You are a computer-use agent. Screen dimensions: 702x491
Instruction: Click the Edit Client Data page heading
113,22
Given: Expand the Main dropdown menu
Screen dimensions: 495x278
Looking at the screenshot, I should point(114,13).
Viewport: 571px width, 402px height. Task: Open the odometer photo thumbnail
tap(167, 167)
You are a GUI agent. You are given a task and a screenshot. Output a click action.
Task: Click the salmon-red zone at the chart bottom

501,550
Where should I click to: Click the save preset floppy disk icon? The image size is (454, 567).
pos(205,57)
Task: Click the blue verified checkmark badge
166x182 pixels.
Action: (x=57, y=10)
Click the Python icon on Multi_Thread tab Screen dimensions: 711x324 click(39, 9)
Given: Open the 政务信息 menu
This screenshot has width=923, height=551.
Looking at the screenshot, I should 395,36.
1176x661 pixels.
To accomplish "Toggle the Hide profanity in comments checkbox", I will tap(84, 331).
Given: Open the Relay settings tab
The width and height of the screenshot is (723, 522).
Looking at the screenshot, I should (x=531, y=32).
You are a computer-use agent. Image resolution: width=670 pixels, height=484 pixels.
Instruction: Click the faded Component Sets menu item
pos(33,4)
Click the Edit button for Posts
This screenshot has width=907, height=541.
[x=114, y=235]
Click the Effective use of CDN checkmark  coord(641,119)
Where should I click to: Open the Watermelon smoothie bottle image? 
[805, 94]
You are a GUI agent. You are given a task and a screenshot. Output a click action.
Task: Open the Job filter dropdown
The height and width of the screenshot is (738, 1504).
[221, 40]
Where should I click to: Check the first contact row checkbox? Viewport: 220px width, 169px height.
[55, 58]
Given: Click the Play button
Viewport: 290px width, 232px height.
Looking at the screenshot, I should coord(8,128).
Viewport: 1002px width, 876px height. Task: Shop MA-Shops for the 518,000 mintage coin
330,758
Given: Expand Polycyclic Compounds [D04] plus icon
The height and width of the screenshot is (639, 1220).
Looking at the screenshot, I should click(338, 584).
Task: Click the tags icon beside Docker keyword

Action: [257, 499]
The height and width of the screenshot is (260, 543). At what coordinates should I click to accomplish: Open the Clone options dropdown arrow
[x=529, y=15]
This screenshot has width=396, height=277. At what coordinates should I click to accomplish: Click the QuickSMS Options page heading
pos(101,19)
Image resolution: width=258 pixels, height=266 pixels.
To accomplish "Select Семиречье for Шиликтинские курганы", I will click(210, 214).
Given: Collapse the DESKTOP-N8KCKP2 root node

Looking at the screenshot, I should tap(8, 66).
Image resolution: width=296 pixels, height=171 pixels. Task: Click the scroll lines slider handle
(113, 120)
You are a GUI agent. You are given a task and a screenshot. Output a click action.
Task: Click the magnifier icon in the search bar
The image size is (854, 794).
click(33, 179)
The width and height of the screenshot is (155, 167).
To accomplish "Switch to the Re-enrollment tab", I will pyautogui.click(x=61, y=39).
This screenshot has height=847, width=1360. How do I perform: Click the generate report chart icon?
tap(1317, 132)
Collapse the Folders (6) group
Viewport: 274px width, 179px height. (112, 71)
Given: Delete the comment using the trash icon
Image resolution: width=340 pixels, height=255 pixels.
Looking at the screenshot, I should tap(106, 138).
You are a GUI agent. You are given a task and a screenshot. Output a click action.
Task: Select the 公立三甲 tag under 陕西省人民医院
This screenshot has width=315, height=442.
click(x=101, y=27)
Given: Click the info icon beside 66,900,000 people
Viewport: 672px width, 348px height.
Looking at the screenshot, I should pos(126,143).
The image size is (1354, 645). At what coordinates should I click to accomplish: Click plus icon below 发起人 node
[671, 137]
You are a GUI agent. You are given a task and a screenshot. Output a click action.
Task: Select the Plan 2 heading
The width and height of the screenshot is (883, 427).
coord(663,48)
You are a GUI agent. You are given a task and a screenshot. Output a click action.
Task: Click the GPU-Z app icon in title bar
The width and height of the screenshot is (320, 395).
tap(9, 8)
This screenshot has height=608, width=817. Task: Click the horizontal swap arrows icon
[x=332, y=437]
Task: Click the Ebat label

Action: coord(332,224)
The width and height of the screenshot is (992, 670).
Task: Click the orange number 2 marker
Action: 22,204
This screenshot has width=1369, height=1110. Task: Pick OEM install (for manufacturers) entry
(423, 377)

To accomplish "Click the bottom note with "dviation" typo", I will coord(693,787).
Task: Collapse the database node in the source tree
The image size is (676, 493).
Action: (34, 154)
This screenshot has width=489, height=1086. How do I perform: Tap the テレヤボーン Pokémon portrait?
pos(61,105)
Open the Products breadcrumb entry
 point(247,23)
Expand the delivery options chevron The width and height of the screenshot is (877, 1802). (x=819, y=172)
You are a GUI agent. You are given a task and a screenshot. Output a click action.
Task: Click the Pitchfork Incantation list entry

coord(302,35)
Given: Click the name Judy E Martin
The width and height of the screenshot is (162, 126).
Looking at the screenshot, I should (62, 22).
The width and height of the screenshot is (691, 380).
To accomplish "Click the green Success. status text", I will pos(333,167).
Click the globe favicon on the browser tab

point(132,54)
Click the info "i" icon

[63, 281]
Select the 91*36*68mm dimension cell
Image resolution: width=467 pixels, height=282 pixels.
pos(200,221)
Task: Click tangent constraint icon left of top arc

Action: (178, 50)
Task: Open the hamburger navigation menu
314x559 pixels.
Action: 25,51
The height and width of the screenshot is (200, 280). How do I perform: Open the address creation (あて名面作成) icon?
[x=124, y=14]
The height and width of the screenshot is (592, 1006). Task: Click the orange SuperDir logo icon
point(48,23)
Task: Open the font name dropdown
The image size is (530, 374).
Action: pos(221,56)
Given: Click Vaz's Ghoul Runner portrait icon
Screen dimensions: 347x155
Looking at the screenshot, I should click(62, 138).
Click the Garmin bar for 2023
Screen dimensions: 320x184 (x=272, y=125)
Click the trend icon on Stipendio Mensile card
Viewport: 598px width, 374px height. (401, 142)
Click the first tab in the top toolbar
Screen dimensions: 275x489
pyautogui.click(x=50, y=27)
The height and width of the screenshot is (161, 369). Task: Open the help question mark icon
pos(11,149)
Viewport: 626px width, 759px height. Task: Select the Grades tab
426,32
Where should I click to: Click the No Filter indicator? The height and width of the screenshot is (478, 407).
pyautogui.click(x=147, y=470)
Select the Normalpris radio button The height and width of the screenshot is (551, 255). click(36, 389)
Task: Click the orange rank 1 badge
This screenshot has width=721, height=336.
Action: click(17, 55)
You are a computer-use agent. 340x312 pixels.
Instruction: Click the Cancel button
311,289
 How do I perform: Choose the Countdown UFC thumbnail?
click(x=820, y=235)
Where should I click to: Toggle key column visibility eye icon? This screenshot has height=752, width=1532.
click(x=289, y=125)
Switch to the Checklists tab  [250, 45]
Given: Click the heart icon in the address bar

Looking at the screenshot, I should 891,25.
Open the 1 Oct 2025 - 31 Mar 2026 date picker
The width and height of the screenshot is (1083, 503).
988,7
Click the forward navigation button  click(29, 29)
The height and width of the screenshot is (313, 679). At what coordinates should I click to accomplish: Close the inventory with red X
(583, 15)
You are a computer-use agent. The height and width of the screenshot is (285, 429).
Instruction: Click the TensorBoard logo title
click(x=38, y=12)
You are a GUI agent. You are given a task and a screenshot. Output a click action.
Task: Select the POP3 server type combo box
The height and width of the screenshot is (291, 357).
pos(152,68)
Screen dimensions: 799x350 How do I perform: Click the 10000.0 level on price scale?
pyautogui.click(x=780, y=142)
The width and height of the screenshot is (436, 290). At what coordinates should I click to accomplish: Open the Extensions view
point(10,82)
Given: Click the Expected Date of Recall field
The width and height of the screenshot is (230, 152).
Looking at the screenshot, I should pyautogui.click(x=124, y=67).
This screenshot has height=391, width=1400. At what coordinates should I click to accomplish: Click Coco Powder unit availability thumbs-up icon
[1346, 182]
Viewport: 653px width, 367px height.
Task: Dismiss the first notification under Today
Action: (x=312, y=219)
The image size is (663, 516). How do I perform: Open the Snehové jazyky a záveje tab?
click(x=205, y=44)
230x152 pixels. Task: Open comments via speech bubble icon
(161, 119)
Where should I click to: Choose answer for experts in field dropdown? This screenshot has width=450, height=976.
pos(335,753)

· · · · · · ·

Instructions to follow >>
Tally the lines above that hold "navigation" and write the result as a lone number.

Solution >>
2